> Fragmento
————
El Desierto de Atacama: el lugar más árido del mundo

Literalmente, el contraste más extremo que uno puede encontrar en el planeta.

10 Nov 2017
El Desierto de Atacama: el lugar más árido del mundo

Carta a Victoria:

Te escribo desde el lugar más árido del mundo, el Desierto de Atacama.

Todos los días hemos cazado amaneceres y recorrido cientos de kilómetros, por eso no te había escrito antes. Ha pasado casi una semana desde que nos vimos en Santiago y por fin hoy llegué al Valle de la Luna. Me acordé del mito chileno que me contaste, que Pink Floyd algún día tocaría aquí.

Durante estos días pregunté a algunas personas en San Pedro de Atacama (es nuestro pueblo base, donde dormimos y tomamos las excursiones) si sabían algo de eso. Gente mayor de 40 años conoce del mito y escuchó especulaciones sobre ese concierto imaginario desde finales de los ochenta hasta más o menos el 95, cuando alguien inventó que vendrían a presentar The Division Bell, cosa que nunca pasó. De todos modos me quedé con esa idea cuando salimos en el mini autobús 4×4. A ti te encantaría, es cuadrado y tosco como tu jeep pero para 14 personas.

“¡Estamos en el culo del mundo!”, al chofer le encanta repetir esa expresión. Ha pasado semanas sin poder conseguir un simple catalizador. Mucha gente en Chile me ha dicho esa misma frase, y más que por estar lejos de todos, tal vez sea por la solitud que causan los Andes, la verdadera razón del aislamiento.

Si no fuera por esas montañas, la ciudad argentina de Jujuy quedaría, por una carretera más o menos recta, a 400 kilómetros, y Sucre, en Bolivia, a 500. Más o menos la distancia que el año pasado recorrimos del DF a Acapulco, y eso que estaríamos hablando de viajes internacionales.

En cambio, la propia Patagonia chilena, algo convencionalmente más cercano al concepto de “culo del mundo”, queda a más de 3 mil kilómetros y Santiago a la mitad de eso, como bien dijiste, ni para ustedes los chilenos es un destino a la mano. Así de raras son las distancias en este país con forma de chile guajillo.

La primera probada del vacío la tuvimos viniendo del aeropuerto de Calama a San Pedro de Atacama. Para mí, el cambio fue todavía más radical: venía de tu Santiago desquiciado (el taxista con el que me dejaste rompió todas las leyes de tránsito: municipales, estatales y federales), claxonazos y gente que se insultaba en un chileno ininteligible. Acá, apenas llevábamos diez minutos en el coche y, salvo el propio camino asfaltado y uno que otro altar católico al lado del camino, los rastros humanos empezaban a escasear, hasta que ya todo era piedra y la arena más seca del mundo, literalmente.
————
> Datos registrados
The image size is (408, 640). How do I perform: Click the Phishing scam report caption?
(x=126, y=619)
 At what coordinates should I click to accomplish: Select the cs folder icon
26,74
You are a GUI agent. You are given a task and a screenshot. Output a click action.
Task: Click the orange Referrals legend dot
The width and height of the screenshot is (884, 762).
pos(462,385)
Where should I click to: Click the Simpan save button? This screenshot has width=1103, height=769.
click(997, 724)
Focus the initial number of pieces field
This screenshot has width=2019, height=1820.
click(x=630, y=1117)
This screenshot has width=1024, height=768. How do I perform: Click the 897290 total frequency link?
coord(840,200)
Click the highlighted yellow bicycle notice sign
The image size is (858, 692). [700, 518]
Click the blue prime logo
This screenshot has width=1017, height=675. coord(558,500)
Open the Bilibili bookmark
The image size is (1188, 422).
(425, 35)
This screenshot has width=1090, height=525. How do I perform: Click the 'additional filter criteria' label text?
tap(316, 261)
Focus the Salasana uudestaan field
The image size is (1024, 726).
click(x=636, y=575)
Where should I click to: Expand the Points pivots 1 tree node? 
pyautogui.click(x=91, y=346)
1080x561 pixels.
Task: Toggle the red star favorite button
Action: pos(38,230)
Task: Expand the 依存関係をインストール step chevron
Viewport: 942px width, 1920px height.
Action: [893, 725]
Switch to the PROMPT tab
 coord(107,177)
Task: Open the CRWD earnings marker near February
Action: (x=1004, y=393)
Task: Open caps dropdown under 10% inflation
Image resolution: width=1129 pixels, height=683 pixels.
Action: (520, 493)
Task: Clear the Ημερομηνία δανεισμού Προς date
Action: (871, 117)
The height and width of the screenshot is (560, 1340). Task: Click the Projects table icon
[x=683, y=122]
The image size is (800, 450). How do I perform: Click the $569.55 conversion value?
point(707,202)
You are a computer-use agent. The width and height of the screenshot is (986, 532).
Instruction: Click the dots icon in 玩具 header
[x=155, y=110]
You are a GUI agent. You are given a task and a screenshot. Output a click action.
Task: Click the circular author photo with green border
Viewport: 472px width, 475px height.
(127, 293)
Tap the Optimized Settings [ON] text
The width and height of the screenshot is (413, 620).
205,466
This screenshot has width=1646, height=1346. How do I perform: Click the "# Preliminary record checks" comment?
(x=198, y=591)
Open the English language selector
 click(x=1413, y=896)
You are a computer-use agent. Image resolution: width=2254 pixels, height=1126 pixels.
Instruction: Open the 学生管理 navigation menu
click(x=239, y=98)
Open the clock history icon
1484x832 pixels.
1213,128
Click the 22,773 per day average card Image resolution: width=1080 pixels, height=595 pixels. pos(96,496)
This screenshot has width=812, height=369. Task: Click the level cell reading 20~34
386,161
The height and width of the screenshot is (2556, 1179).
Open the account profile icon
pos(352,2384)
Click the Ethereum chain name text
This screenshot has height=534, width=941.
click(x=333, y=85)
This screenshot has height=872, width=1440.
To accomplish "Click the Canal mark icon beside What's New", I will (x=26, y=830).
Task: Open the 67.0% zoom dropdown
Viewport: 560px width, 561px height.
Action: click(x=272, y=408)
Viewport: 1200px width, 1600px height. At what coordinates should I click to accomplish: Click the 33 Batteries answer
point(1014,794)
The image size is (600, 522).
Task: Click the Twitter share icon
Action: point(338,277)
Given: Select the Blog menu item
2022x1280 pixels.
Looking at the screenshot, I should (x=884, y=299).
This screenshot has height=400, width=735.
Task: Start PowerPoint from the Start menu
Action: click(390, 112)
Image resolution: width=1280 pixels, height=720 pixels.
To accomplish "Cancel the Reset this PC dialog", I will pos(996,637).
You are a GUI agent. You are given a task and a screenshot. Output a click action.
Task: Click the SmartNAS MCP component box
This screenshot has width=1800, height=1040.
————
> Tareas escritas
[1] En el fragmento sobre el Desierto de Atacama, ¿qué pueblo sirve de base para dormir y salir a las excursiones?
[2] En el fragmento sobre el Desierto de Atacama, cambia el nombre "Jujuy" por "Salta" y copia la parte que empieza con las palabras que contienen "Si no fuera" y termina con "de chile guajillo.".
[3] Sigue escribiendo la carta sobre el Desierto de Atacama a partir de su última oración.
Los registros vienen de una fuente distinta.

> Respuestas por tarea
[1] San Pedro de Atacama.

[2]
Si no fuera por esas montañas, la ciudad argentina de Salta quedaría, por una carretera más o menos recta, a 400 kilómetros, y Sucre, en Bolivia, a 500. Más o menos la distancia que el año pasado recorrimos del DF a Acapulco, y eso que estaríamos hablando de viajes internacionales.

En cambio, la propia Patagonia chilena, algo convencionalmente más cercano al concepto de “culo del mundo”, queda a más de 3 mil kilómetros y Santiago a la mitad de eso, como bien dijiste, ni para ustedes los chilenos es un destino a la mano. Así de raras son las distancias en este país con forma de chile guajillo.

[3]
De San Pedro no tengo mucho que contarte. Aunque tiene vestigios de pueblo antiguo y hay ciertas partes que valen la pena históricamente, en la actualidad ya se lo comió el turismo. Los edificios de adobe son simpáticos pero no albergan más que proveedores de tours, restaurantes, hoteles y tienditas de souvenirs, casi todas de alpaca peruana o artesanías bolivianas, o sea, no mucho de aquí. Algo más auténtico son los bares que sirven pisco con Coca-cola y limón; sólo los extranjeros piden pisco sour.

Pero pierdo el hilo: lo importante es que estoy en el Valle de la Luna, y es verdad lo que todos dicen, no parece el planeta Tierra. Alguien en la NASA lo encontró semejante también con Marte, tanto así que incluso probaron un prototipo del Mars Rover acá, algunos años antes de la misión.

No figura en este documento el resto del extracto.